Para el común de los mortales, Hayao Miyazaki es un nombre desconocido. No así parte de su obra, metida hasta los tuétanos sentimentales de varias generaciones. Miyazaki es uno de los creadores de esa niña de chapetas y ternura sempiternas, como las nieves de los Alpes. Junto al apetito por el queso y los panecillos blancos, hubo más enganches lacrimógenos después de Heidi, como ese niño que se recorre Sudamérica con un mono para encontrar a su madre. Actualmente, Miyazaki es reverenciado por los seguidores de los mangas, razón forzada por ser el autor de obras maestras de la animación, como son El viaje de Chihiro o la Princesa Monokone .

En su último trabajo, Miyazaki no adelanta el tsunami, sino que lo naturaliza. En Ponyo en el acantilado , dibuja un archipiélago nipón inundado, con una niña-pez como protagonista. El tsunami vendría, para eso es un vocablo japonés. Pero no de manera tan sangrienta. En treinta años no solo nos hemos acostumbrado a los dibujos con títulos de crédito en japonés. Hemos perseguido el minimalismo de su decoración, la querencia ornamental del bambú, la importancia de degustar un buen sushi, o a realzar la cotización de sus cuchillos de cocina por encima de los de Albacete.

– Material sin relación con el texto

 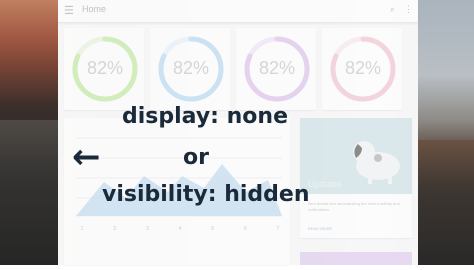 I want to click on wallpaper-sky-left, so click(x=29, y=70).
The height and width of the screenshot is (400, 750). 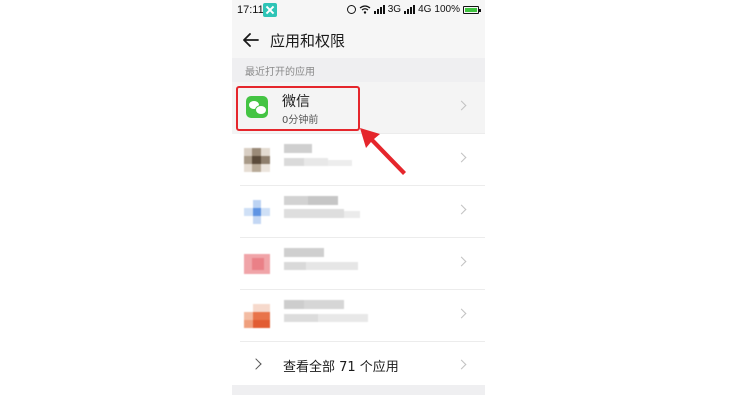 I want to click on section-label: 最近打开的应用, so click(x=280, y=72).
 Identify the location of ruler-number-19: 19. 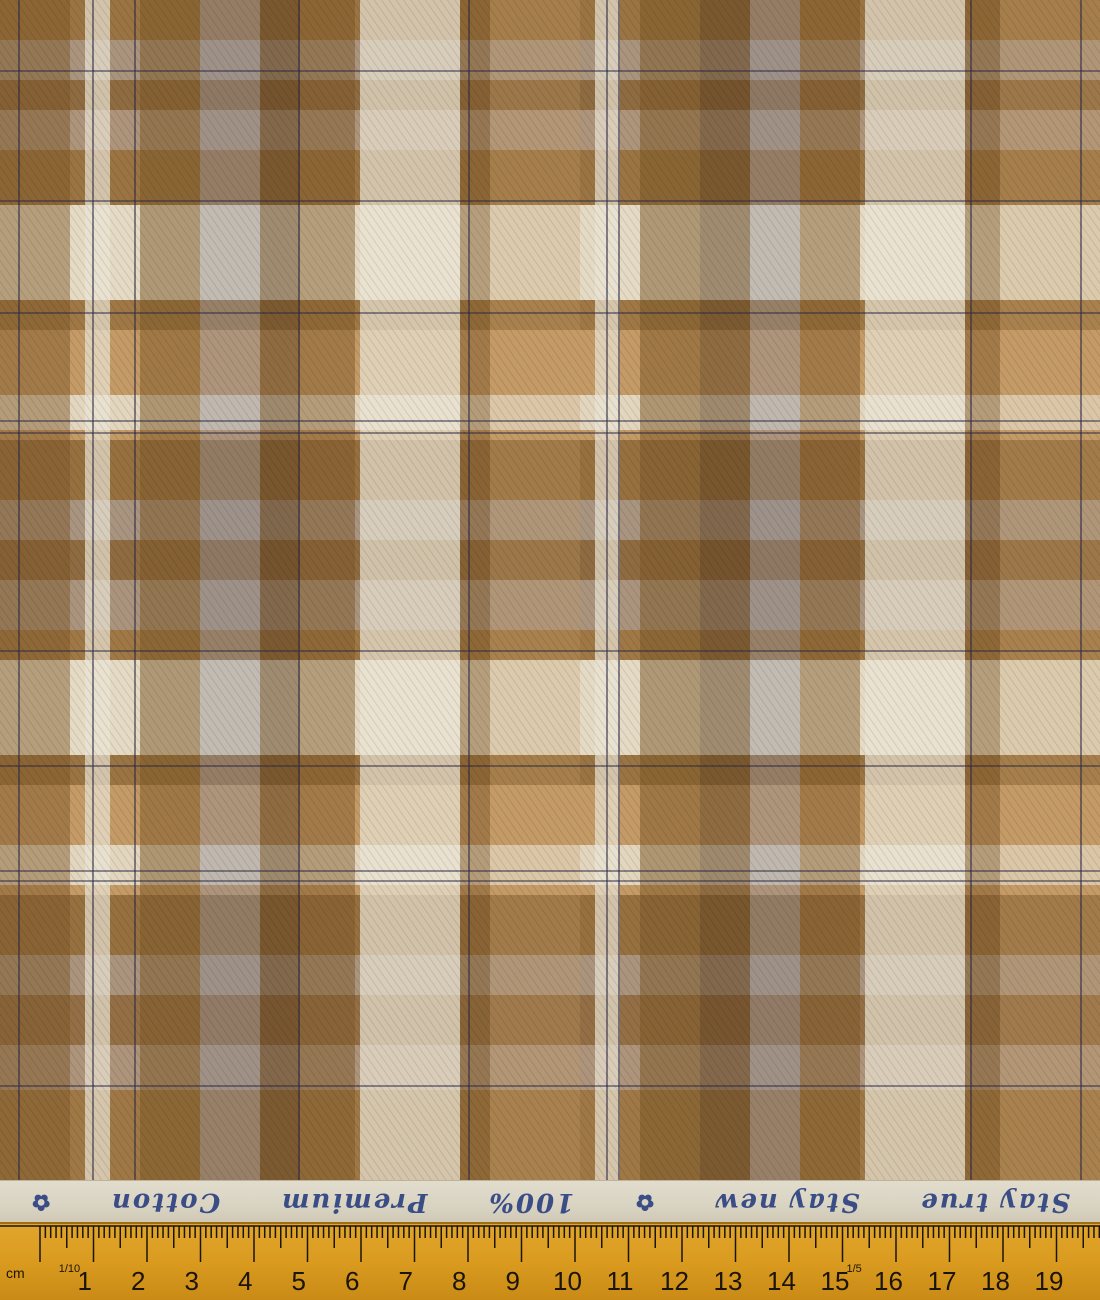
(1050, 1281).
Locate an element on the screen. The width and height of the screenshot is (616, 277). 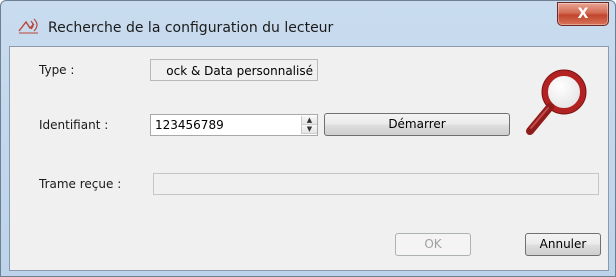
ok-button: OK is located at coordinates (433, 244).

Japón está más cerca, porque comparte nuestros privilegios del primer mundo. Y acaso también nuestros temores. Incluso puede aconsejarnos en la larga espera, si una recesión de veinte años y esta tremebunda crisis no son suficientes para tocar fondo. Más aún si la naturaleza se alía en nuestra contra. Son tiempos para digerir el pesimismo, para confiar en la solidaridad y en la entereza. Y para no perder la cabeza, convirtiendo nuevamente en el leviatán a la energía nuclear.